Gottes Liebe ist größer

Schmetterling auf einer Pflanze bei Dämmerung
Bild: unsplash.com, Ray Hennessy

Martin Splett ist Klinikseelsorger und Referent für Hospizarbeit und Trauerpastoral im Bistum Osnabrück. Im folgenden Text formuliert er seine Gedanken zum Suizid – aus christlicher Perspektive:

Wo wir einander achten und aufeinander achten, da werden Menschen ermutigt, ihr Leben anzunehmen und in die Hand zu nehmen. Das gilt im Alltag und in Krisensituationen. Somit kann menschliche Zuwendung auch zur Suizidprävention beitragen. Für das Leben zu werben und einzutreten, gehört zum christlichen Selbstverständnis.

Doch weil wir Christ*innen eine größere Hoffnung haben, geben wir auch diejenigen nicht verloren, die ihrem Leben ein Ende setzen.

Tragischerweise hat sich die Kirche selbst über Jahrhunderte nicht an diesen Grundsatz gehalten und viele Menschen nach einem Suizid nicht beerdigt. Im Mittelalter wurde die Selbsttötung zum Selbstmord und galt als Todsünde, die ewige Verdammnis nach sich zog.

Zur Wortwahl

„Selbstmord“ oder „Freitod“ sind weitere Begriffe, um den Themenkomplex Suizid zu beschreiben. Auf dieser Internetseite sind jedoch durchgängig die Wörter Suizid oder Selbsttötung gewählt. Das geschieht bewusst, denn auch Expert*innen und Betroffene vermeiden andere Begriffe.
Der Begriff „Freitod“ vermittelt den Eindruck einer freien Willensentscheidung zum Tod, häufig in Verbindung mit edlen Motiven. Das beschreibt allerdings nicht die Situation von Menschen, deren Entscheidung von Ausweglosigkeit geprägt ist.
Mord ist eine schwere Straftat und bezeichnet das Töten eines anderen aus niederen Beweggründen. Das hat nichts zu tun mit der Situation eines verzweifelten Menschen, der sich das Leben nimmt. Der Begriff „Selbstmord“ schädigt das Gedenken an die Toten. Hinzu kommt: Suizidtrauernde sind nicht Hinterbliebene einer Mörderin oder eines Mörders.
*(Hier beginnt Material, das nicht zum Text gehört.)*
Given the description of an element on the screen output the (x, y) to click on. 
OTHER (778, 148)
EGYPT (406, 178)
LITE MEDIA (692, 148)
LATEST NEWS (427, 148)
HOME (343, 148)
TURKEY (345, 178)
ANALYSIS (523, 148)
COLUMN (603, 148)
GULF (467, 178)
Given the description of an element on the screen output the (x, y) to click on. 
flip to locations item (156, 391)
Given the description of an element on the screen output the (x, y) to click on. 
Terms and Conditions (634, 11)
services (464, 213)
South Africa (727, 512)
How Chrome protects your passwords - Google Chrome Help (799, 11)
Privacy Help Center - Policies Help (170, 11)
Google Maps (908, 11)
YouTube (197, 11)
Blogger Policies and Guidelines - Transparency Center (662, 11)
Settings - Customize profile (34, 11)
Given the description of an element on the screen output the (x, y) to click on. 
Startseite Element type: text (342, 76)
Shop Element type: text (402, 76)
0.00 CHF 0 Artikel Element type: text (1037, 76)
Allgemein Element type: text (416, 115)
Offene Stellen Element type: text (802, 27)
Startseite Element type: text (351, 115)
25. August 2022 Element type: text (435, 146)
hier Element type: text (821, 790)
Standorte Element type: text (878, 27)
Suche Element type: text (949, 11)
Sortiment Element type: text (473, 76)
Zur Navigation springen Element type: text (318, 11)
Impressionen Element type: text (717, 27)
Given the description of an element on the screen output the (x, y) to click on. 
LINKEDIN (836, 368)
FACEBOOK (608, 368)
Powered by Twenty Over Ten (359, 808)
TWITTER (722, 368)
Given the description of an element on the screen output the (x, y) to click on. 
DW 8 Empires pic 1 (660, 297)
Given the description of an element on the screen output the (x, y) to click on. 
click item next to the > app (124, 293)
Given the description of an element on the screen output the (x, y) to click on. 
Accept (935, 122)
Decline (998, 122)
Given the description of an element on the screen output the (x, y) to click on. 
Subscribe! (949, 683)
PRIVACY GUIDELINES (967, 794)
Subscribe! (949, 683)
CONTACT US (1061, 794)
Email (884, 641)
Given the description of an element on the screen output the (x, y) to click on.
Heute sind kirchliche Bestattungen nach einem Suizid selbstverständlich. Wir können ja nicht von einer freien Tat oder von einer aus niederen Beweggründen ausgehen, wo kranke oder verzweifelte Menschen keinen anderen Ausweg mehr sehen. „Richtet nicht, damit ihr nicht gerichtet werdet“, mahnt Jesus (Mt 7,1). Denn wie es wirklich in einem Menschen ausschaut, weiß nur Gott, und „Gottes Liebe ist größer als unser Herz“ (1 Joh 3,20).

Auch die Bibel erwähnt mehrere Suizide, urteilt jedoch nicht darüber (z.B. in 1 Sam 31,4f.). Und sie erzählt von Menschen, die am Ende ihrer Kräfte sind und am Leben verzweifeln: So flieht etwa der Prophet Elija vor Verfolgern in die Wüste und wünscht sich dort den Tod. Erschöpft eingeschlafen, wird er von einem Engel geweckt, entdeckt Wasser und Brot; nach nochmaliger Ruhepause und Stärkung kann er mit neuem Mut weitergehen, weiterleben (vgl. 1 Kön 19). Auch in unseren Wüstenzeiten kann uns so ein Engel in Gestalt von Freundinnen und Freundenen oder Fremden begegnen, können wir zu Engeln für andere werden …

Tatsächlich ist für Christen nicht das Leben das höchste Gut, sondern die Liebe; ihre Größe kann sich sogar darin zeigen, das eigene Leben für andere hinzugeben (vgl. Joh 15,13). Wenn man jedoch keine Liebe spürt, wenn man sich selbst nicht liebt, dann kann es manchmal schon schwerfallen einfach so weiterzuleben. „Liebe Gott und deinen Nächsten wie dich selbst!“ – je mehr Christinnen und Christen dieses Hauptgebot Jesu in ihrem Leben umsetzen, umso mehr können sie und andere ihr Dasein als lebenswert, ja liebenswert erfahren.

Letztlich glauben wir als Christinnen und Christen, dass Gottes Liebe stärker ist als der Tod; deswegen kann kein Tod das Leben endgültig vernichten – auch ein Suizid nicht.